__Task to complete__: Lines to return, exactly: from the line with "Choose the Windows" to the line with "Select 导入 menu" in the entries below, both included.

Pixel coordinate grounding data
----------

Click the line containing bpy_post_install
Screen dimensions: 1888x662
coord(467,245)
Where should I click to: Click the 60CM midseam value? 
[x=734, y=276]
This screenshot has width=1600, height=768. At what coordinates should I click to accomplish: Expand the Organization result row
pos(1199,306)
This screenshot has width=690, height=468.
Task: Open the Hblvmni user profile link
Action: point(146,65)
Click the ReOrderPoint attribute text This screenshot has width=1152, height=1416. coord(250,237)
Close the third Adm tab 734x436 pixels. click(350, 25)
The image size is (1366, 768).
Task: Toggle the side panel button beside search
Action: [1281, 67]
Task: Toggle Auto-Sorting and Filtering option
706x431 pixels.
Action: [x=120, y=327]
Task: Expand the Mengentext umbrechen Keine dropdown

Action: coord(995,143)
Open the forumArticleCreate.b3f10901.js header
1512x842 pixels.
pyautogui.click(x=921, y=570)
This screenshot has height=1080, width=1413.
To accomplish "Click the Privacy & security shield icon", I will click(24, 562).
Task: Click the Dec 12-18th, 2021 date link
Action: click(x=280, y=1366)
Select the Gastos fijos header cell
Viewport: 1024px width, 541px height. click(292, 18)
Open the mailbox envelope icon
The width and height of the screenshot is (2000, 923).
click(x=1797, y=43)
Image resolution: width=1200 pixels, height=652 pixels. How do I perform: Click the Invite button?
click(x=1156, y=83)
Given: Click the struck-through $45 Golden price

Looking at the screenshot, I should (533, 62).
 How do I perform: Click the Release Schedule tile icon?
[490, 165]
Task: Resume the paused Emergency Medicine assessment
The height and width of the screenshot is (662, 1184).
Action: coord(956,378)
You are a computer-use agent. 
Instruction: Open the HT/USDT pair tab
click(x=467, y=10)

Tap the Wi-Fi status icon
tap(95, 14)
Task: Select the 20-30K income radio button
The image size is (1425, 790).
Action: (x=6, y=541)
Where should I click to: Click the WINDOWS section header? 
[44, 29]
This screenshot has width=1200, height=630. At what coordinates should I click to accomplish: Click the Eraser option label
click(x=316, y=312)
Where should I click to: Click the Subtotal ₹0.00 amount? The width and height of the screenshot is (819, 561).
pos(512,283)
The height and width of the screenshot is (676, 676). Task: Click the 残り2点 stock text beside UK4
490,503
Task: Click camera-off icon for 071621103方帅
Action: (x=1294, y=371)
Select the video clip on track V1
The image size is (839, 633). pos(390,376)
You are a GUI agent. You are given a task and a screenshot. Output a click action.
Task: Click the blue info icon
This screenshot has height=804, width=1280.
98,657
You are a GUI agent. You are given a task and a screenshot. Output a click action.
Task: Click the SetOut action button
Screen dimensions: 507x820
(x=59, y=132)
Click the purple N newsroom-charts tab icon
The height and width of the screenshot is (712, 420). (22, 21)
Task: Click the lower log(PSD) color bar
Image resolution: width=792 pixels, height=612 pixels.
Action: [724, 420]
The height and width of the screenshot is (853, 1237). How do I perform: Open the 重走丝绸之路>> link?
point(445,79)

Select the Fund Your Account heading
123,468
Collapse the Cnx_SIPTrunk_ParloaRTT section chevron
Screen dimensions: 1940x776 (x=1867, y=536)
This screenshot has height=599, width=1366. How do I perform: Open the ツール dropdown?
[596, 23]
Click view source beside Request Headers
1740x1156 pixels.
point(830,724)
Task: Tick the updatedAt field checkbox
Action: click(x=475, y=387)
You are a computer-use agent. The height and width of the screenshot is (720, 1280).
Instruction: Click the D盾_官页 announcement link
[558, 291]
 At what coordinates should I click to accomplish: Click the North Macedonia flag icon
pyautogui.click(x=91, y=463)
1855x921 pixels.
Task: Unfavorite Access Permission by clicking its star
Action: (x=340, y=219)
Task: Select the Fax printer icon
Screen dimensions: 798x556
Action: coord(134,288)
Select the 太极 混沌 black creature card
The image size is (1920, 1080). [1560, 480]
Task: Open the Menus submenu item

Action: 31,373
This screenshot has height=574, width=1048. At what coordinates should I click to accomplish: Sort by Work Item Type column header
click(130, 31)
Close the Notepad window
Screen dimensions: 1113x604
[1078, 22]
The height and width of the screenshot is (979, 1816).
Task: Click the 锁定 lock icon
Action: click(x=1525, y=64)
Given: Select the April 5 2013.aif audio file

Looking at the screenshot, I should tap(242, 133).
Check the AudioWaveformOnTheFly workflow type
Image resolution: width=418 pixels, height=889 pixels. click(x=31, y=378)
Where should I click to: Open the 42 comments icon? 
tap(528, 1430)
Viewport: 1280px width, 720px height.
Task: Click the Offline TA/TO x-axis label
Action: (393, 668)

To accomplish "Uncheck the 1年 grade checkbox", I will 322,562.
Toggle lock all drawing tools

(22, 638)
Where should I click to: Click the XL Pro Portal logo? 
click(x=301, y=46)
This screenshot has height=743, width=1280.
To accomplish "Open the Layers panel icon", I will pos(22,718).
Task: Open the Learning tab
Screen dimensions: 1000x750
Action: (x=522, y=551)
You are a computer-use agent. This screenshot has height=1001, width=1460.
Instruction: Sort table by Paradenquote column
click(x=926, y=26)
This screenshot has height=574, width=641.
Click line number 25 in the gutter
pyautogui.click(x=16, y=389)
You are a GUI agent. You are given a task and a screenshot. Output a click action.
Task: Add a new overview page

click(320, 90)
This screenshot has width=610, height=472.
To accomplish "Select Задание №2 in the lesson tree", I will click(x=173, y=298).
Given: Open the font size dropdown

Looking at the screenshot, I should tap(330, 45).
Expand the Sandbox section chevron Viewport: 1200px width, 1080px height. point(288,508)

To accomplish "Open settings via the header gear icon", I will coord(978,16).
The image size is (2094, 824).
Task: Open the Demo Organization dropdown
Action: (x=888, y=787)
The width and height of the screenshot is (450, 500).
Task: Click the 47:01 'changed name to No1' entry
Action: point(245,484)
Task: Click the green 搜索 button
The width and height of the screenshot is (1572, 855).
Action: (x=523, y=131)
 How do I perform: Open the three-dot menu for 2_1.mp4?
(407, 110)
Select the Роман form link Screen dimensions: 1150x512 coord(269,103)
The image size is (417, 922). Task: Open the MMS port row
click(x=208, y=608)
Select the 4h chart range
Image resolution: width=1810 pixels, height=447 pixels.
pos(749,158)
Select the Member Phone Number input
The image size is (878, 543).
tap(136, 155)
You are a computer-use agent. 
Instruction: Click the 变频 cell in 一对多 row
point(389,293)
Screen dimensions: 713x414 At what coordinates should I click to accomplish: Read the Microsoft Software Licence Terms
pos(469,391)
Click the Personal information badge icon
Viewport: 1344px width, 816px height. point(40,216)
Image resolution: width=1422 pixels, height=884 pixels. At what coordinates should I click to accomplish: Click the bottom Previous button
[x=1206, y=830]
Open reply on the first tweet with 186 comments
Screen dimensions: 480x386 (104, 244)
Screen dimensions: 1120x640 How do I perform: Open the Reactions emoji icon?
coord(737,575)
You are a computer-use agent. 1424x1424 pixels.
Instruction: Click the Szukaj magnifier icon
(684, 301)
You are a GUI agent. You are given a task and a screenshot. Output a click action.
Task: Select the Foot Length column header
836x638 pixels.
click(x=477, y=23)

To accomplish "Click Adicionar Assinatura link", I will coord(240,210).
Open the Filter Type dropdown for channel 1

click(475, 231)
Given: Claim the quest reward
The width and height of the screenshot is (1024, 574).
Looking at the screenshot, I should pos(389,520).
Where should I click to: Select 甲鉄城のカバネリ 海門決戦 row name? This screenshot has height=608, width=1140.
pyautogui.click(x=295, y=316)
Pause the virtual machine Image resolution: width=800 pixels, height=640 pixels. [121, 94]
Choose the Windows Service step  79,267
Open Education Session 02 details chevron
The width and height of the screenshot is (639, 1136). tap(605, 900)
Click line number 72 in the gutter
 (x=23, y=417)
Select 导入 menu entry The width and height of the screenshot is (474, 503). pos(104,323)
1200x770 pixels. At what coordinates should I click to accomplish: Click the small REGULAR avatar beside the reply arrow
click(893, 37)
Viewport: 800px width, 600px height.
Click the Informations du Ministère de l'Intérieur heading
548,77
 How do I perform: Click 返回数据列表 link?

----------

__Task response__:
Choose the Windows Service step  79,267
Open Education Session 02 details chevron
The width and height of the screenshot is (639, 1136). tap(605, 900)
Click line number 72 in the gutter
 (x=23, y=417)
Select 导入 menu entry The width and height of the screenshot is (474, 503). pos(104,323)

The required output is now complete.